— Items from a dataset —

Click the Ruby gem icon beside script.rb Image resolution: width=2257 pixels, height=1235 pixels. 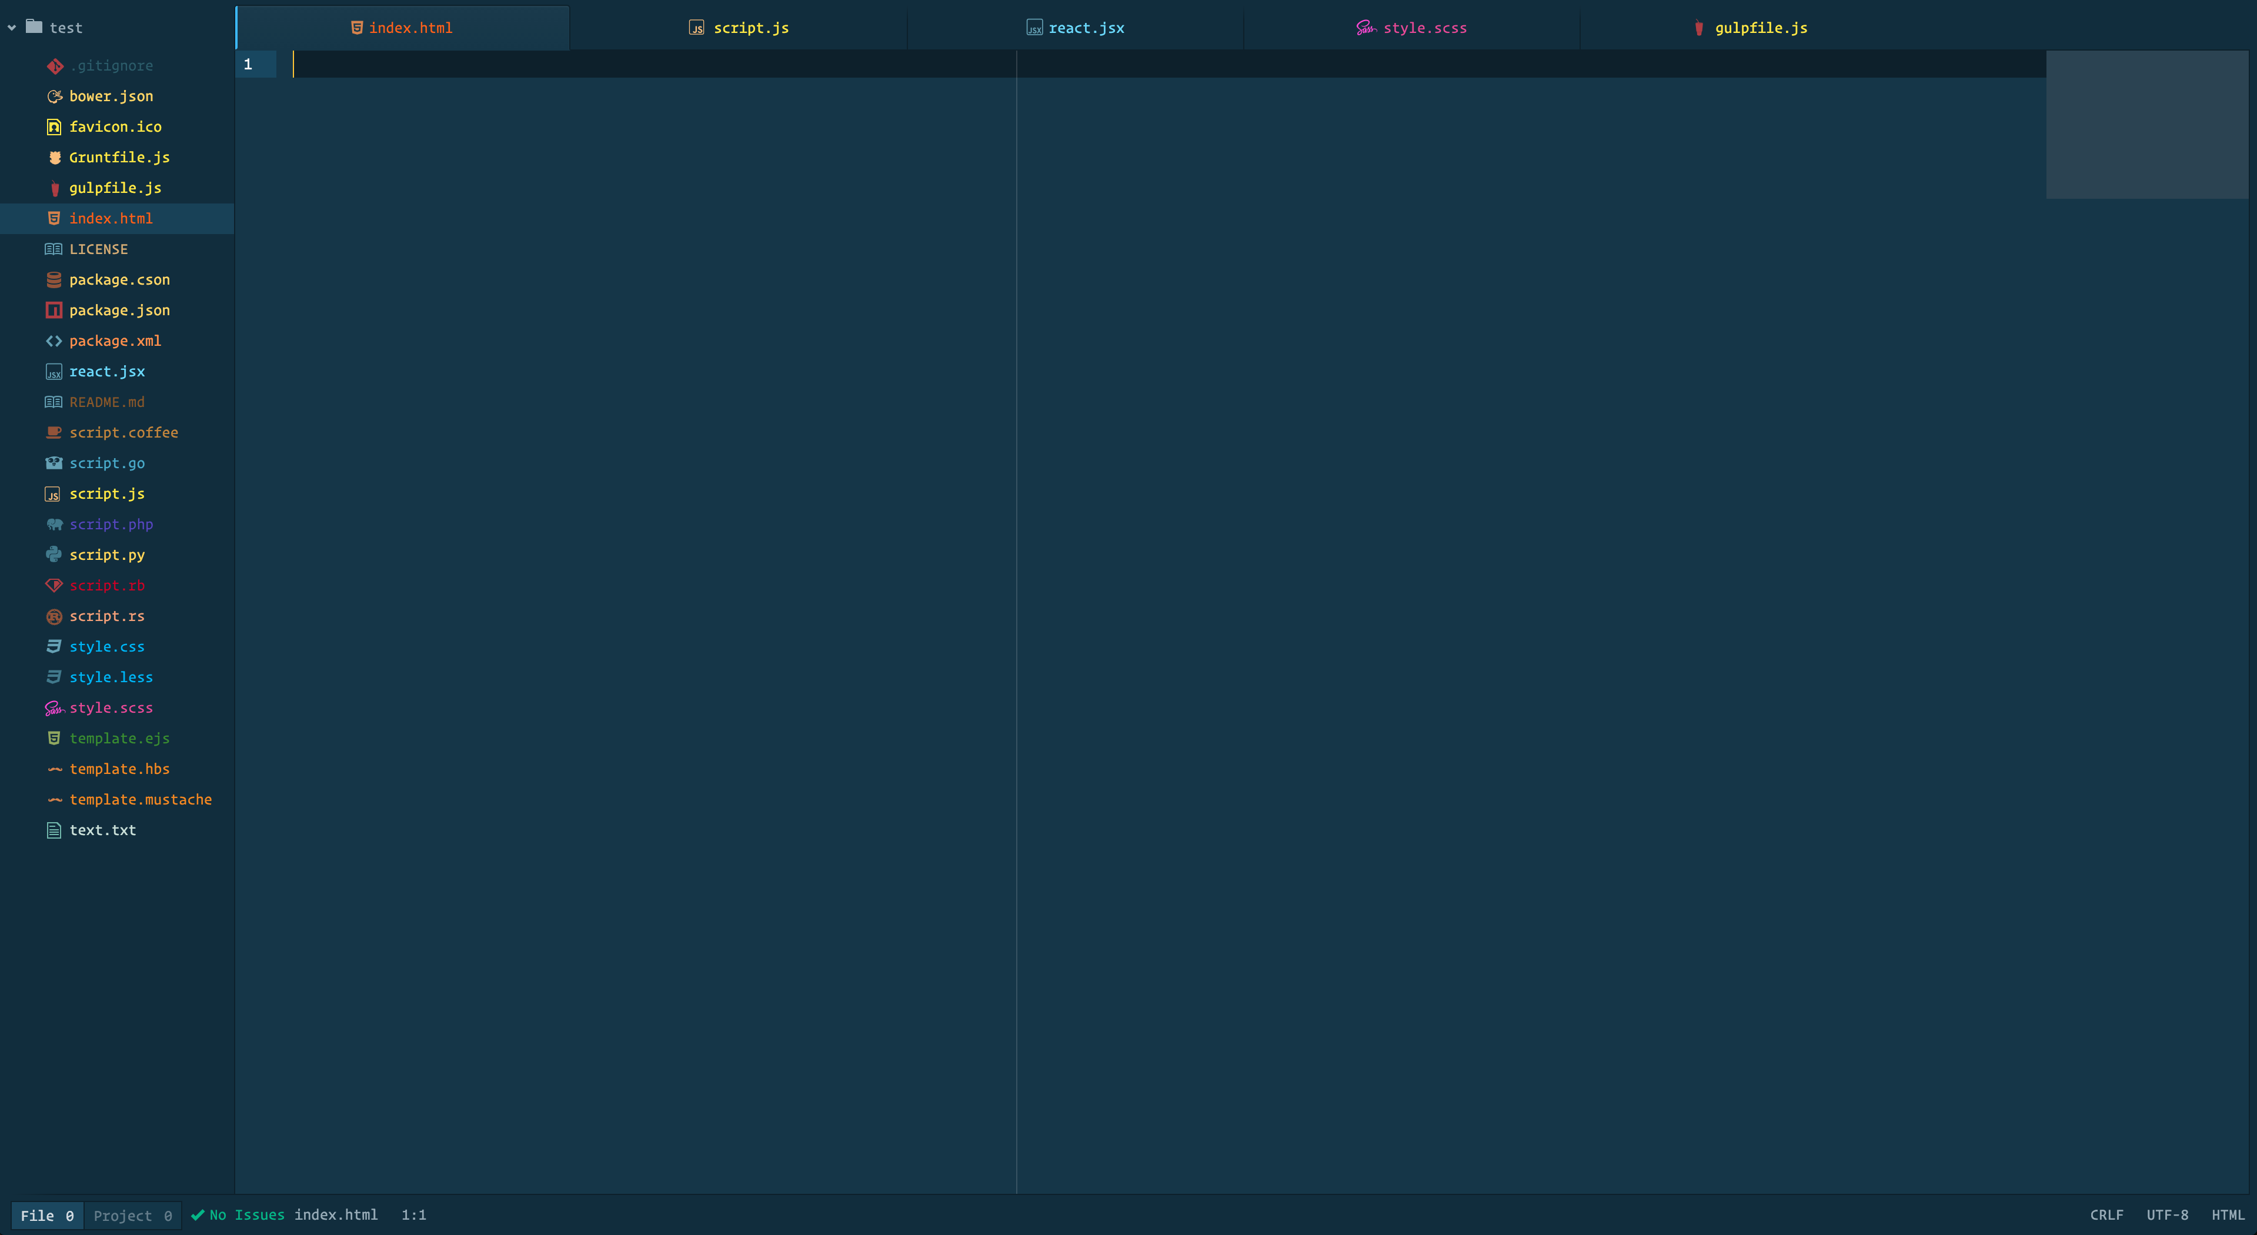pyautogui.click(x=54, y=585)
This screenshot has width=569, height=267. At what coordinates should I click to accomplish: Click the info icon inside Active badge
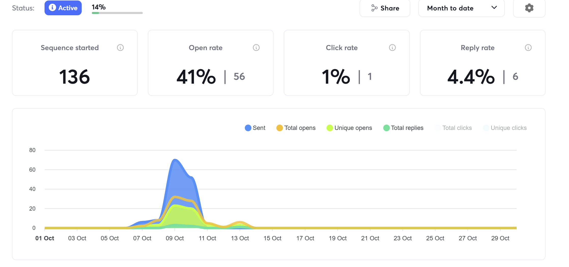(x=53, y=8)
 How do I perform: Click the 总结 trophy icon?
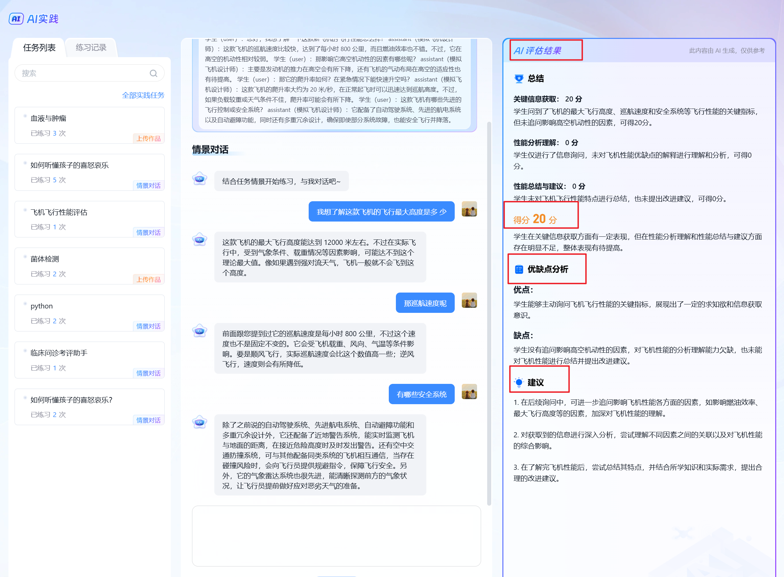pyautogui.click(x=519, y=79)
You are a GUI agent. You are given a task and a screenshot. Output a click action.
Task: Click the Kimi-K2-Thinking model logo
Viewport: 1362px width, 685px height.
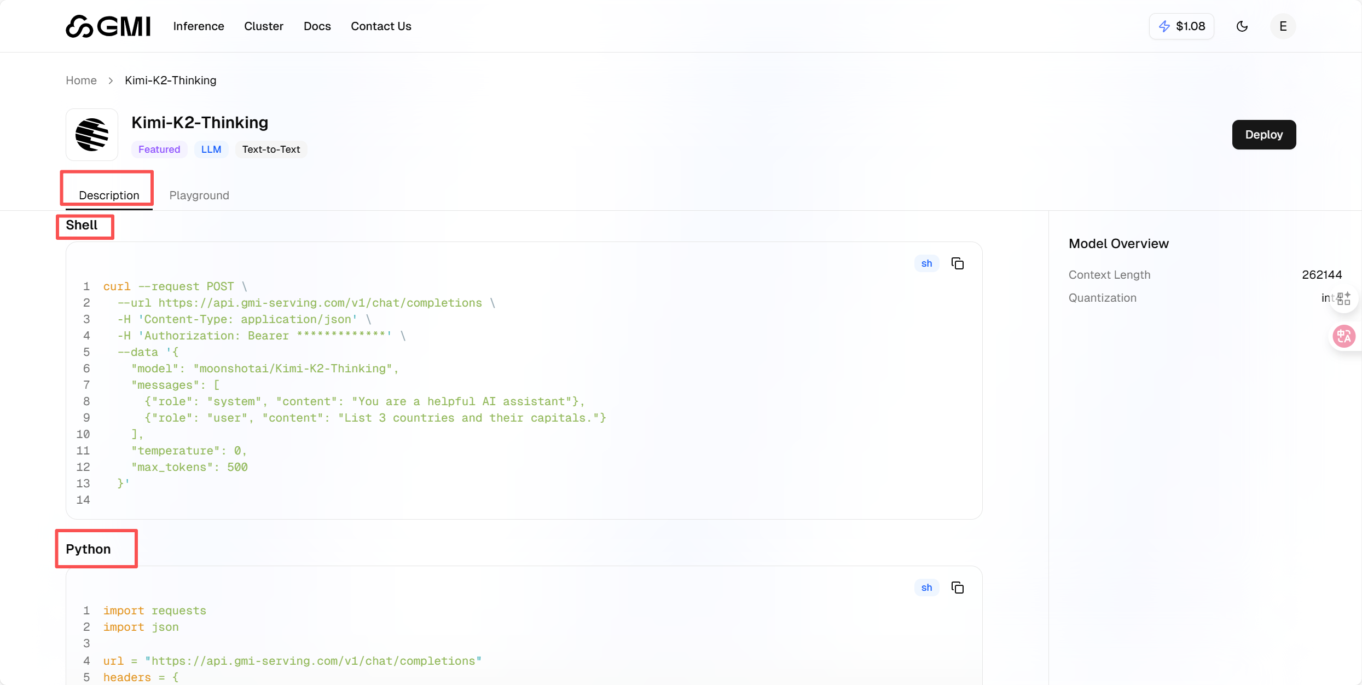[92, 135]
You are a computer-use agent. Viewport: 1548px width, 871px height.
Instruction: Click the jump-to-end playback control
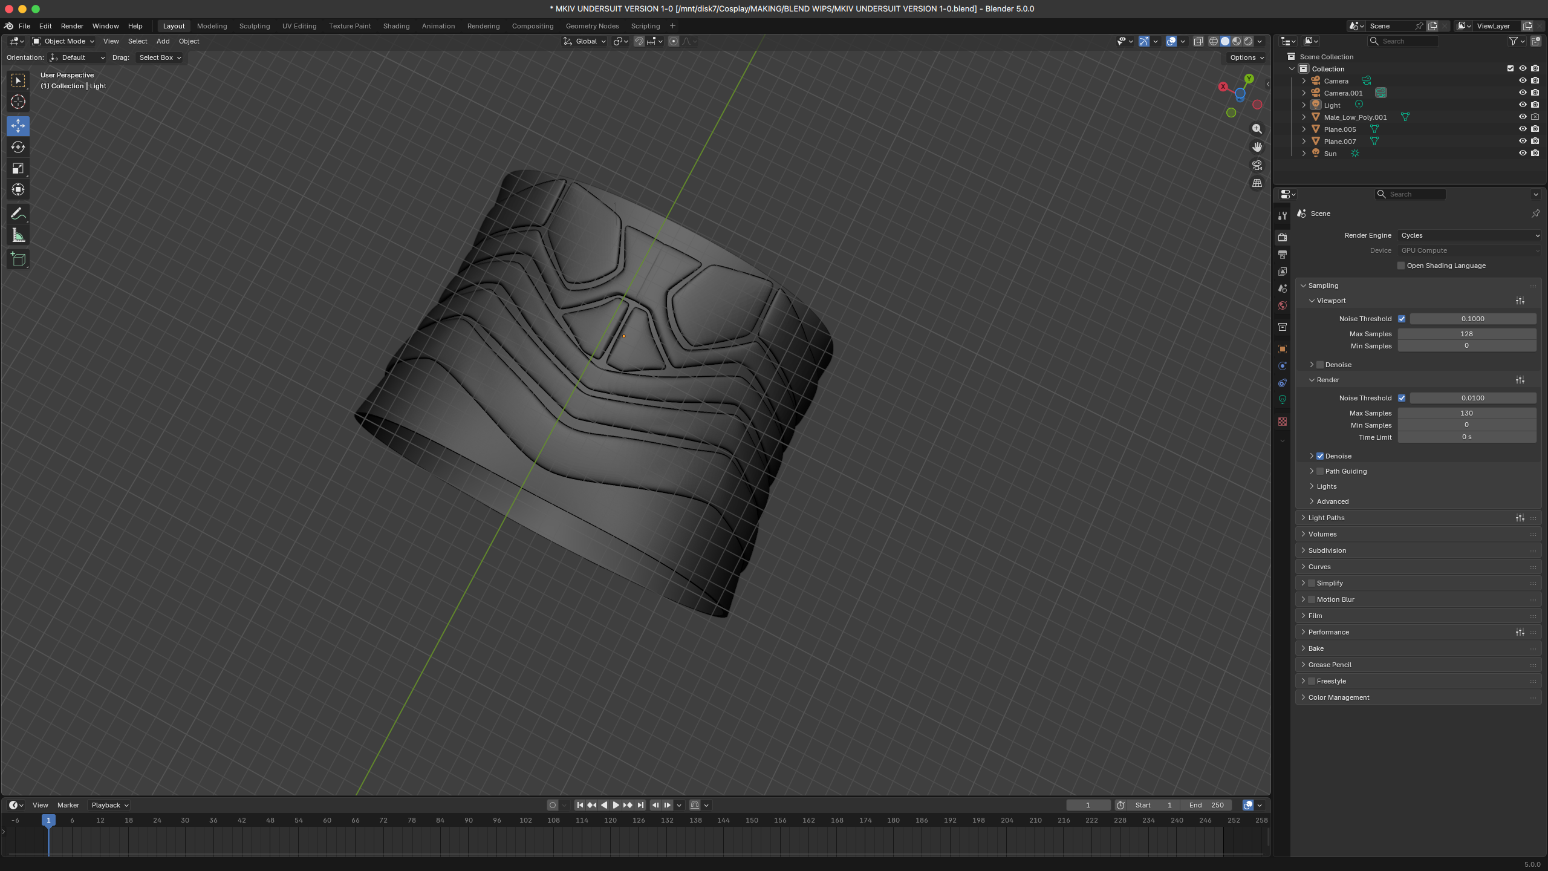640,805
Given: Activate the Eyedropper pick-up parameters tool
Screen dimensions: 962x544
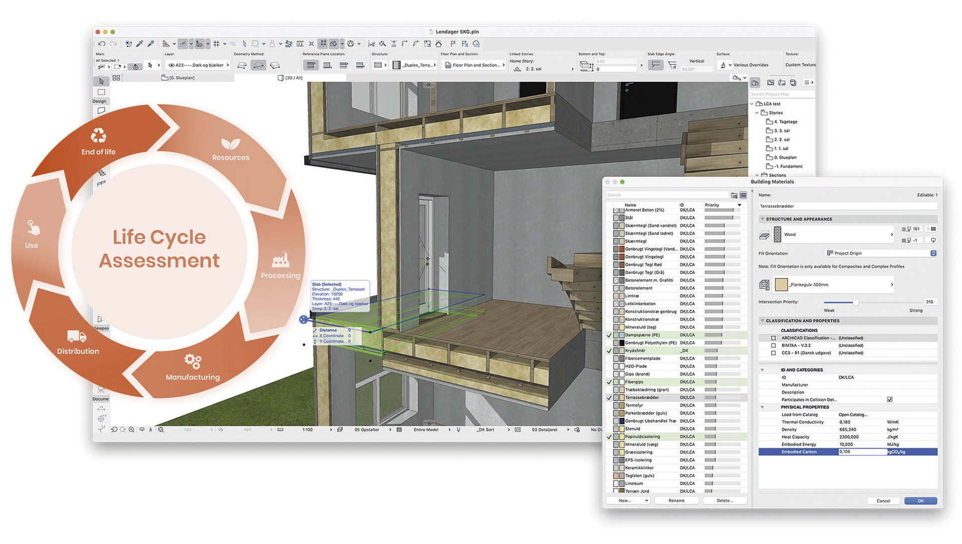Looking at the screenshot, I should click(x=140, y=44).
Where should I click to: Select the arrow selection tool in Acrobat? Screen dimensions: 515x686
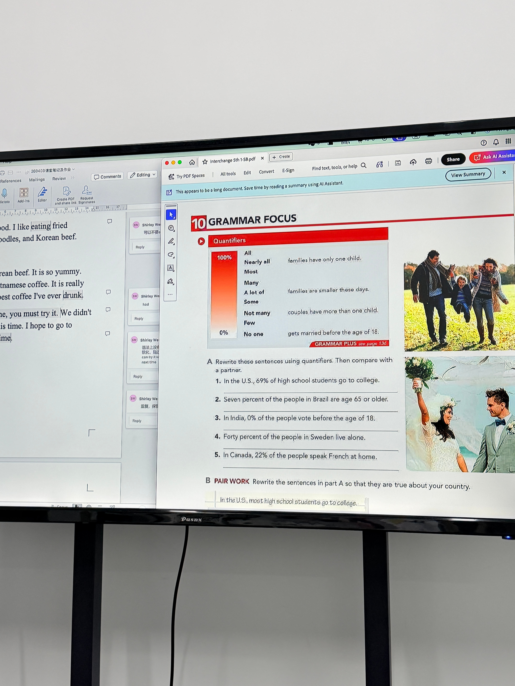(171, 215)
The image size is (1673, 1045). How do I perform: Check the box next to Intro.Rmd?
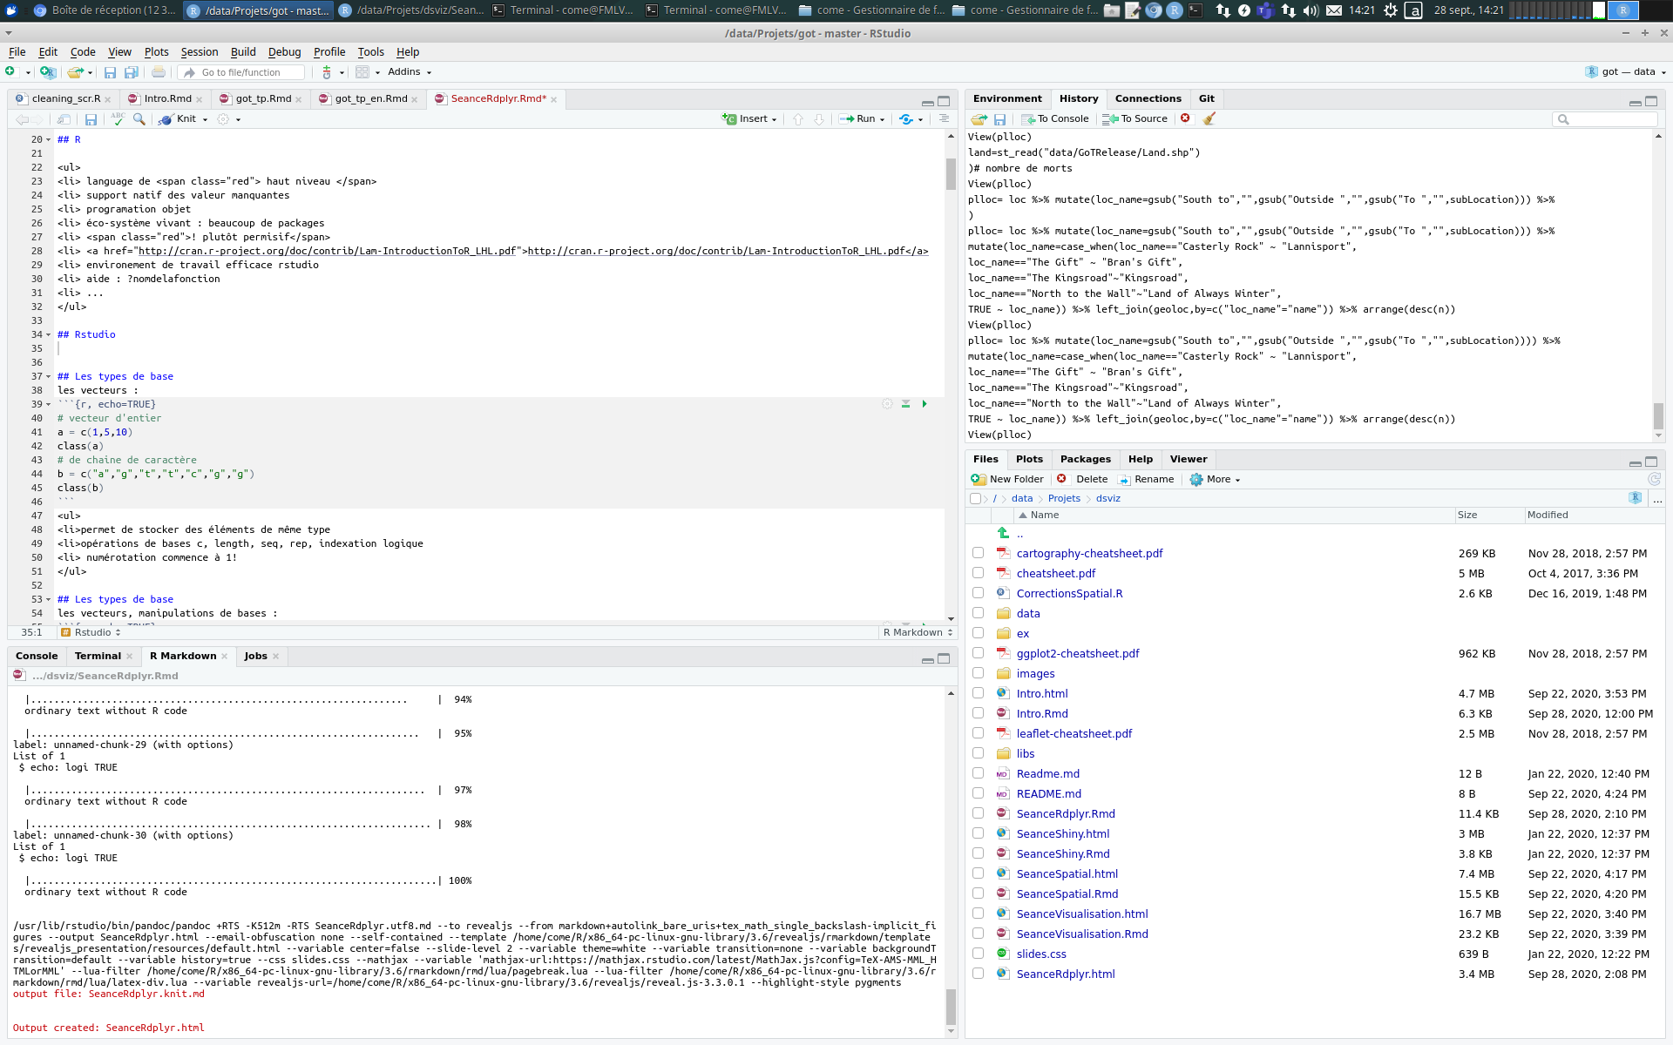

— DIRECTIONS —
Your copy should hold exactly the lines from the one with "Given: Activate the" through the end of the records, both included, and no pictures.

— SOLUTION TO THE EXERCISE —
Given: Activate the Eyedropper pick-up parameters tool
Screen dimensions: 962x544
Looking at the screenshot, I should click(x=140, y=44).
Where should I click to: Select the arrow selection tool in Acrobat? Screen dimensions: 515x686
(171, 215)
The image size is (1673, 1045). How do I perform: Check the box next to Intro.Rmd?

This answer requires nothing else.